● Task directions: In your copy, include no images, and write out every entry below exactly as it stands.

┄┄┄┄┄┄

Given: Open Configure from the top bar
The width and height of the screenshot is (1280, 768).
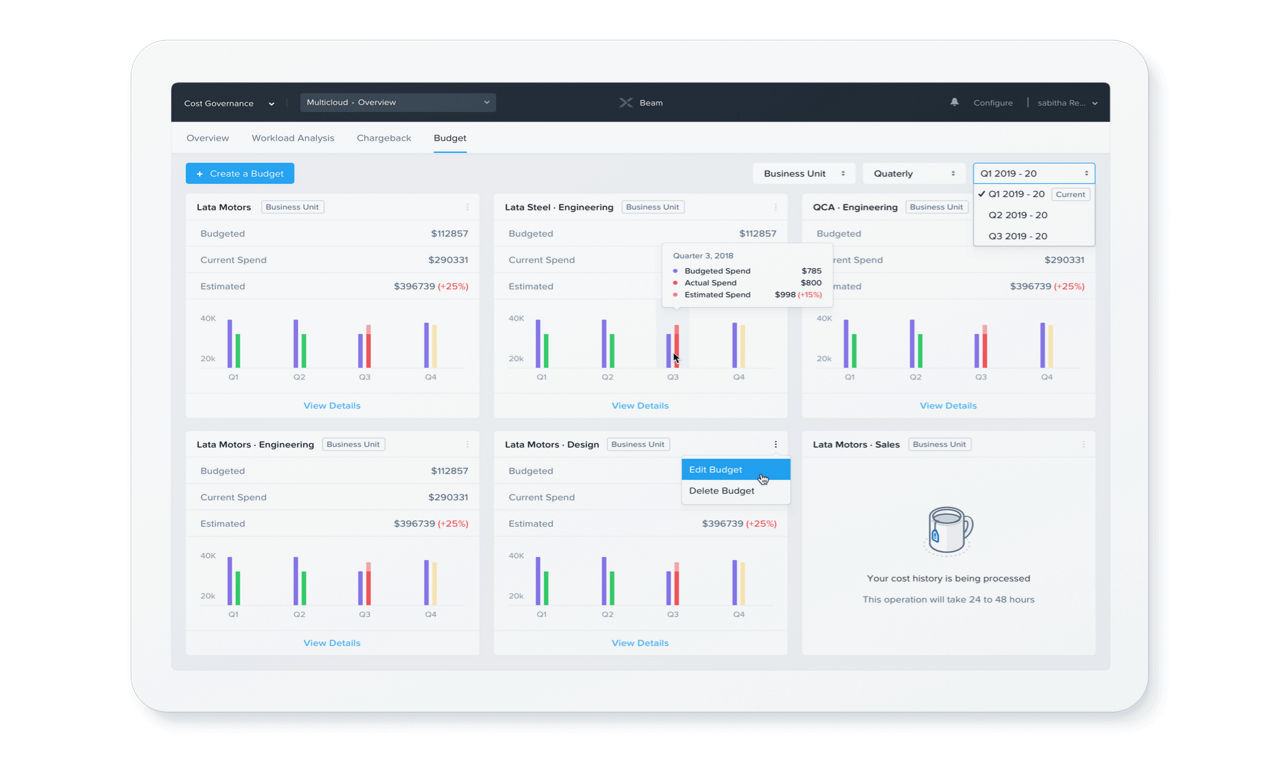Looking at the screenshot, I should coord(993,102).
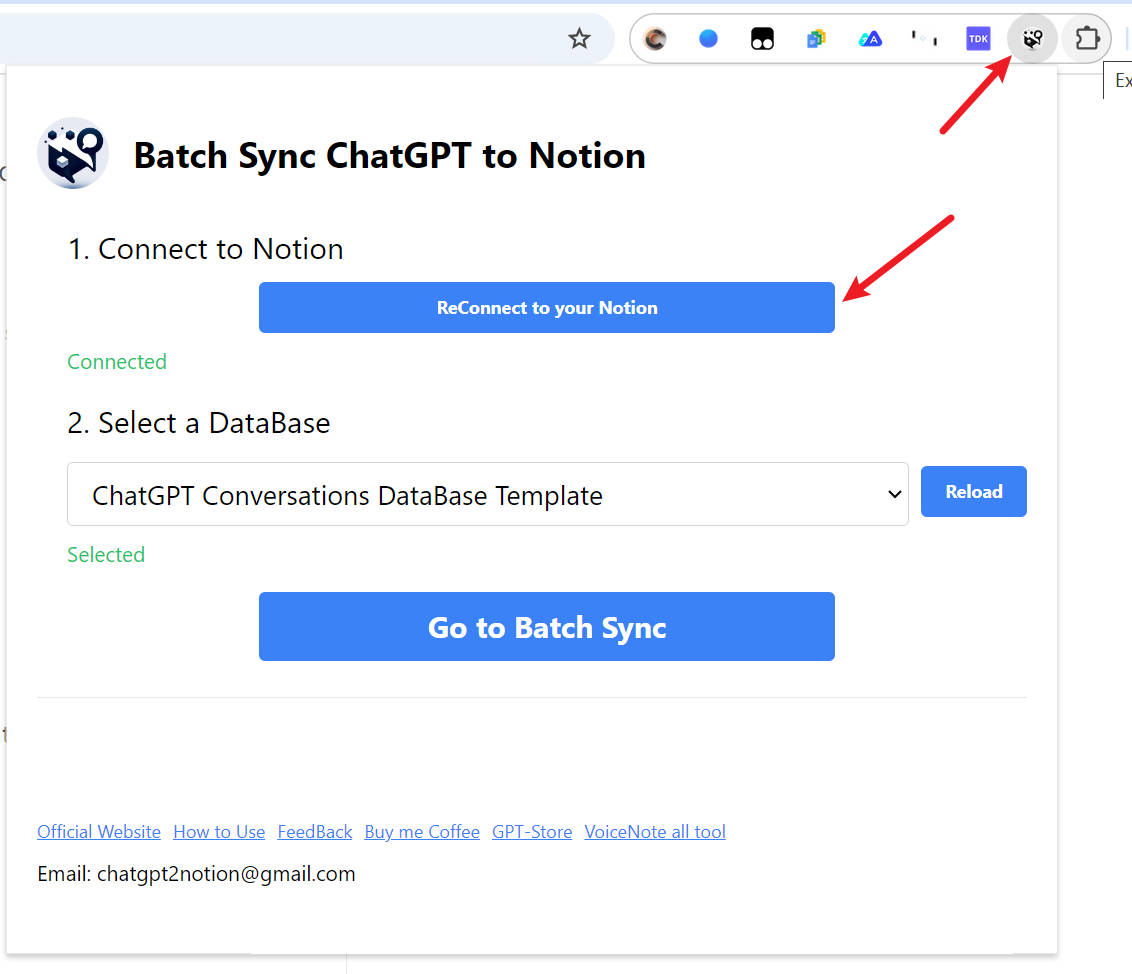
Task: Open the Tampermonkey extension icon
Action: point(762,39)
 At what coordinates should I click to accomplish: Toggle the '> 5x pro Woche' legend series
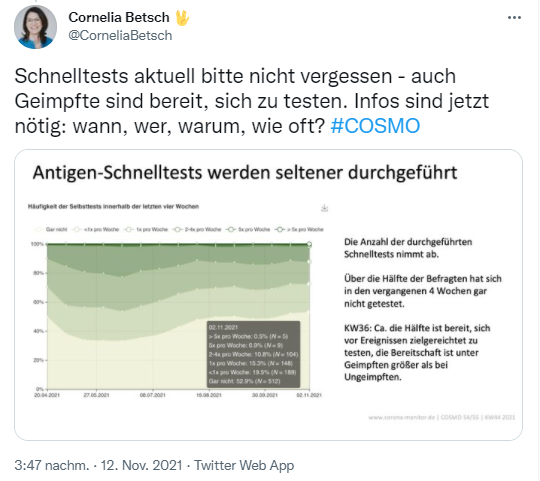click(299, 229)
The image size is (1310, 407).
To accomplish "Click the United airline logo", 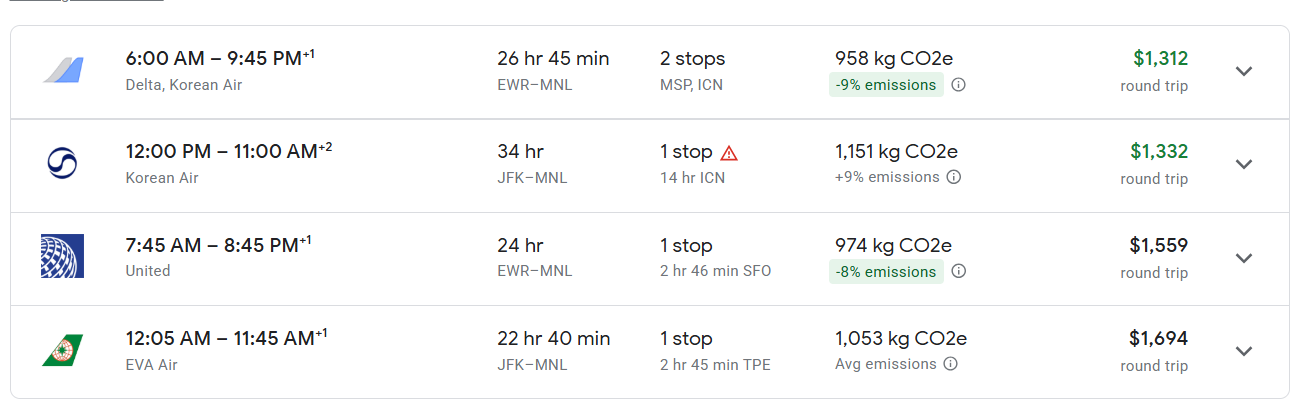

┄┄┄┄┄┄

● Answer box:
Given: Open Configure from the top bar
The width and height of the screenshot is (1280, 768).
Looking at the screenshot, I should coord(993,102).
Task: Open the Tampermonkey extension icon
Action: point(762,39)
 At what coordinates should I click to accomplish: Toggle the '> 5x pro Woche' legend series
click(299, 229)
The image size is (1310, 407).
To accomplish "Click the United airline logo", 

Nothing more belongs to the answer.